## Data section
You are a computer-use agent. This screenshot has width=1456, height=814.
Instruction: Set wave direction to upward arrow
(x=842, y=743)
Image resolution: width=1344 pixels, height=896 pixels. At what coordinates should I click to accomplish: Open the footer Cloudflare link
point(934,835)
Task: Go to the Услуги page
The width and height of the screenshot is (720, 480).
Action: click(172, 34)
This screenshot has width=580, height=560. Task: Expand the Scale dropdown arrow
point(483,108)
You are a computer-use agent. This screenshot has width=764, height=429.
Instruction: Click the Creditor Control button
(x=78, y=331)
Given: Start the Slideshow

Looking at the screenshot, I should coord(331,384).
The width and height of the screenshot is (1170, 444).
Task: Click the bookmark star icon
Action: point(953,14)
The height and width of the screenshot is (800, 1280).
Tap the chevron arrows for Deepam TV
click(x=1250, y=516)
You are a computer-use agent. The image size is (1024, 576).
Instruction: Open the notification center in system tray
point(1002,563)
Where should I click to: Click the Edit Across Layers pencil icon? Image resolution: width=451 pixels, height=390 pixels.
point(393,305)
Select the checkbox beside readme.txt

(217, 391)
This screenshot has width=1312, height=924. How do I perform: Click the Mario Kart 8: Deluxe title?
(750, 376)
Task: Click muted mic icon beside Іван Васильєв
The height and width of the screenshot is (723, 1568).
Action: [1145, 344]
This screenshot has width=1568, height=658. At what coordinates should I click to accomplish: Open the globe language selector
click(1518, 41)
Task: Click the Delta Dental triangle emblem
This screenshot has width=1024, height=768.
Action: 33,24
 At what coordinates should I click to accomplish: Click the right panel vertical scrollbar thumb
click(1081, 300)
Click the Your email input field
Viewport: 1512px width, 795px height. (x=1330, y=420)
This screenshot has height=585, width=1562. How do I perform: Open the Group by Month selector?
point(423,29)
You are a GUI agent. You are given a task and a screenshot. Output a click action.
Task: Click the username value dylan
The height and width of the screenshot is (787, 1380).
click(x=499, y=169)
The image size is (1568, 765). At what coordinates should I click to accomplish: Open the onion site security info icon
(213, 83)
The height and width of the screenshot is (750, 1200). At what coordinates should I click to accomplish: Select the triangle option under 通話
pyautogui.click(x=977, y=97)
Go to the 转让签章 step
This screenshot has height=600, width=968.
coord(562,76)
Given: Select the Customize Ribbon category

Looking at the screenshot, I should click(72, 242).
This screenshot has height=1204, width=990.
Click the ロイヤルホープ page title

## What is required
Scan the entries above for the word "page". Report the lines that hold it.

## Worked solution
Task: Go to the Услуги page
Click the ロイヤルホープ page title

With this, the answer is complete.